How many lines in the records below contain the string "pixels", counting case? Reply with the number alone.

==========

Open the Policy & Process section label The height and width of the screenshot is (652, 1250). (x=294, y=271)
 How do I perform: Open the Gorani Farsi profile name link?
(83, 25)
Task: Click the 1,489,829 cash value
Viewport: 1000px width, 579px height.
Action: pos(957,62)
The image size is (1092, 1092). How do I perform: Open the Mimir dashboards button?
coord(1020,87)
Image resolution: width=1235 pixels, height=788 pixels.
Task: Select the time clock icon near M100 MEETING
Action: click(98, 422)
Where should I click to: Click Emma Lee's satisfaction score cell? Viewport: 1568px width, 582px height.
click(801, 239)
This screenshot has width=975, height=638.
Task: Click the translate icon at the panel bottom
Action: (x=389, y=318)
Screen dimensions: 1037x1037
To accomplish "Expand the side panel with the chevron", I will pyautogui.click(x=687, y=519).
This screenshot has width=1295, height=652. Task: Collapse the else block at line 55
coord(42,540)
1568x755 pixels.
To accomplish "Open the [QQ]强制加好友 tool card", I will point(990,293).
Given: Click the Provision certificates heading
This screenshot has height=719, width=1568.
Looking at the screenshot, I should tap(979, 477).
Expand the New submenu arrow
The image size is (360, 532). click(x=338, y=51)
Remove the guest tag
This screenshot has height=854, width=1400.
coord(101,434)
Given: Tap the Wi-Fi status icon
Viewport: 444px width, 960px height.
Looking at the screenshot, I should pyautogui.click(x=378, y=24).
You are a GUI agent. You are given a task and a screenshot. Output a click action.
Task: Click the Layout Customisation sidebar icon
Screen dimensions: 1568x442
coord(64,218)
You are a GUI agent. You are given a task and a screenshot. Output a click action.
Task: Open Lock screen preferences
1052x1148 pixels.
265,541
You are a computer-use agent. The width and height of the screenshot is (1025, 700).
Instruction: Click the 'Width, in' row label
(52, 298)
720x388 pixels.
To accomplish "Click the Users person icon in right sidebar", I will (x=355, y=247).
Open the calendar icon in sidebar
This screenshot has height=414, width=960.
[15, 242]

==========

### OUTPUT FOR THIS TASK
4